From a basketball perspective, masks present a communication challenge. Just like when someone orders a coffee or food or checkouts at the grocery store with a mask on, a mask muffles speech and keeps people from reading lips.
“There were a few times where I’m standing in the corner and looking [at J.B.] and am like, ‘I can’t hear you. I straight can’t hear you. I don’t know what we called, I don’t know what defense we are in.’ It’s definitely going to take some getting used to,” Cavs forward Larry Nance Jr. said Monday. “But it’s got to be one of those things where the closest man to him, whether that’s Darius [Garland] or myself or Andre [Drummond] — whoever is closest to him — actually hears what he’s saying and has to vocalize that and tell the rest of the team. We’re going to be playing a little bit of telephone out there for a little bit.”

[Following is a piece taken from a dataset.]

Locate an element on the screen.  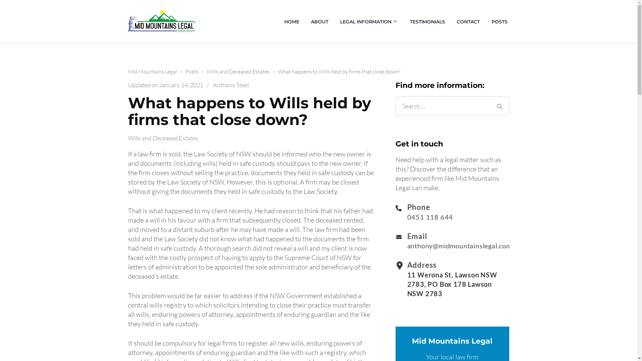
'0451 118 644' is located at coordinates (407, 217).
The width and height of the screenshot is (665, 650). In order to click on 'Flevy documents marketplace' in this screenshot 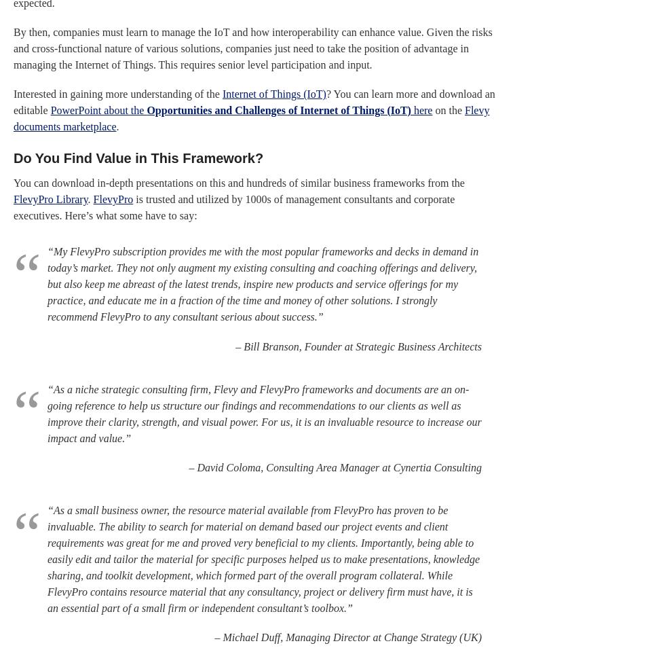, I will do `click(251, 118)`.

Even in a quieter arena, Bickerstaff’s voice doesn’t carry as far as it would because of the mask. That means that when he’s offering instructions from the sideline, his words aren’t coming through as clear as they normally would. The team did get some practice with this during training camp, but the game environment is different and requires different solutions.
“I think the less he tries to yell, the better,” Cavs wing Damyean Dotson said. “I think more so, everything should be said in the huddle. That’ll make it easier on him because if I’m in the corner and he’s on the other side of the floor, I’m probably not going to be able to hear him. Even though there’s nobody at the games, I probably won’t be able to hear him. I think everything should be attention to detail, focused on in the huddle and getting everyone on the same page. That’ll make everything easier.”

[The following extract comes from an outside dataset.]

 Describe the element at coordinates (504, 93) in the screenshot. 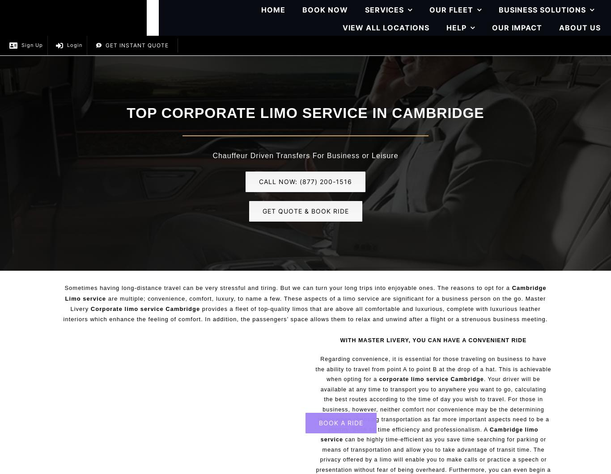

There are workarounds. For one, NBA teams use hand signals to communicate certain calls and that will eliminate some miscommunication. For huddles, as Dotson noted, it is largely the same. There also are players communicating with each other — Nance dubbed playing telephone.” Bickerstaff will need a player — say Garland or Collin Sexton or whoever happens to be closest to him — to hear what he says and disperse the information to the rest of the team.
It’s all part of the new normal.
“Sometimes it’s hard, but if Darius Garland hears it, he’ll come and tell me or I know some of the hand signals,” Cavs rookie Isaac Okoro said. “It gets easy.”